Well, here comes the flip side, courtesy of none other than the American Legislative Exchange Council (ALEC), that overflowing cascade of Kochian “economic liberty” bushwa. It ranks Vermont #49 in “economic outlook,” which is a very interesting way to put it. Because what they are ranking is not actual, tangible economic health — it’s how the state is poised for intangible future prosperity. And it is measured in terms of taxation and regulation.
But wait, it gets better. The lead author of the ALEC report is none other than Arthur Laffer. Yep, the guy behind the Laffer Curve, the absolutely unproven bit of dogma that claims you’ll create more revenue by cutting taxes, because the tax cuts will stimulate a cornucopia of prosperity.
Well, not only is it absolutely unproven; when it’s been tried in the real world, the results have been dismal. The Laffer Curve isn’t a coherent, evidence-based economic practice; it’s the money shot in a right-wing porn flick.
In case you think I’m overstating my case, let’s look at a state deemed praiseworthy by ALEC.
Yes, Kansas, the state led into ruin by Governor Sam Brownback, a Laffer dogmatist of the highest order. He imposed massive tax cuts upon taking office, and the results have been catastrophic. Huge losses in revenue leading to huge cuts in services.

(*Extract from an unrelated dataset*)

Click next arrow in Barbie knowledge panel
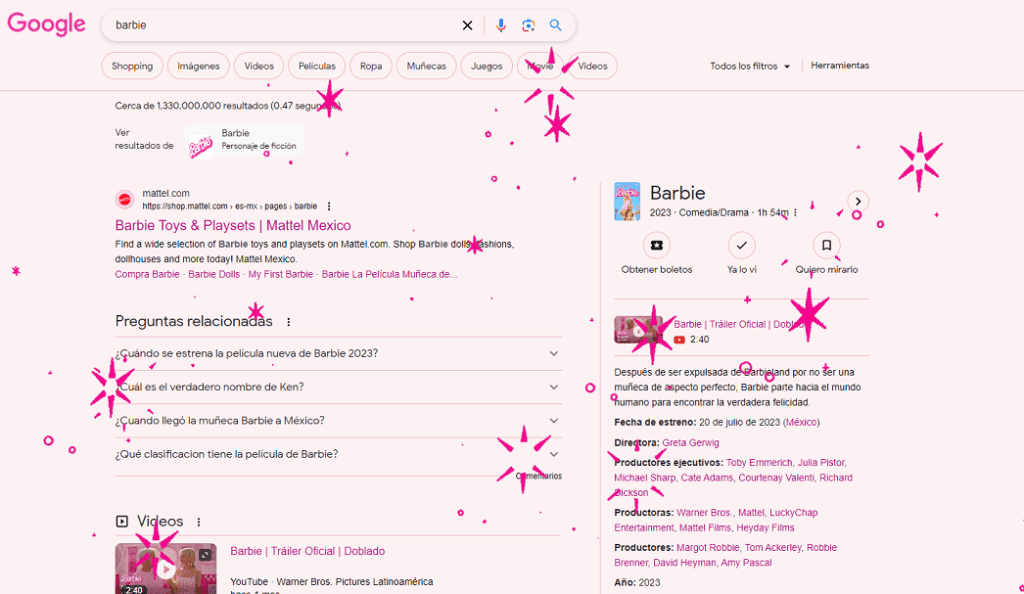Image resolution: width=1024 pixels, height=594 pixels. pyautogui.click(x=857, y=201)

And the promised boom? Nowhere to be found. The Kansas economy is lagging behind the nation and, more tellingly, behind neighboring midwestern states. At the beginning of last year, What’s worse, a longer-term statistical comparison shows that Kansas was doing just fine until Brownback took over; that’s when the state’s economy began to lag. It’s gotten so bad, that Brownback’s own Council of Economic Advisors has stopped publishing its quarterly report because the findings were so grim.
One more thing: in his 2014 re-election campaign, Brownback set himself an ambitious goal of 25,000 new jobs each year throughout his second term. Because thanks to his first term, Kansas was poised for a boom.
Well, now we’ve lived through the first year of Brownback’s promised boom times. How’d he do in 2015? Not so good:
Overall, Kansas gained a total of only 6,900 jobs from December 2014 to December 2015.
That’s a puny growth rate of .5 percent, year over year.
So how did Kansas fare compared with the U.S. job growth rate over the same period?
Not well: U.S. employment expanded by 1.9 percent from December 2014 to December 2015 — almost four times faster than in Kansas.
Still, ALEC heaps praise upon Brownback, arguing that Kansas is “primed for strong growth.” No matter that it shows no sign of happening — it’s just around the corner. Just have faith and keep on slogging into the wilderness; soon we will reach the legendary Golden City.
Because that’s the ALEC “economic outlook.” It’s not a measure of strong fundamentals and real progress; it’s a faith-based exercise in wishful thinking. Its only critique of Brownback is that he hasn’t cut spending enough, or done enough to kill local schools by capping property taxes.
See, we’ll reach the Golden City sooner if you-all stop complaining and pick up the pace.
And let’s not presume that our own Phil Scott-led Vermont Republicans are a different breed. They constantly tout ALEC’s ranking of Vermont, which is an implicit endorsement of ALEC’s worldview.
Also, when Donald Trump was about to descend upon Vermont, party leaders took pains to distance themselves from the Carnival-Barker-in-Chief. In the process, they expressed their faith in the voters and the primary process to produce a better nominee from “our very diverse group of candidates,” in the words of party Executive Director Jeff Bartley.
But if you look at that “very diverse group” in terms of economic policy, you see nothing but the ALEC playbook. All the candidates are touting tax cut plans that would make George W. Bush and Ronald Reagan blush.
How bad are they? Well, The Economist, that paragon of free-market thinking, labeled the candidates’ tax plans, as a group, “exorbitant” and “hugely expensive.” The tax-cut plan of alleged moderate Jeb Bush “would cost $6.8 trillion, or 2.6% of GDP, over a decade,” and give the highest-earning 1% “a 12% increase in after-tax income.”
The Economist’s lead editorial on the Republicans’ tax-cut plans was entitled “Be Serious.”
That’s how the magazine views this “very diverse group” of candidates that makes Jeff Bartley proud to be a Republican.
The Republican Party, as a whole, is in thrall to the Lafferian doctrine of ALEC, an unproven “theory” designed to fit on a bumpersticker. It’s no way to run a government, as proven by Sam Brownback; and it’s no way to measure the “economic outlook” of a state.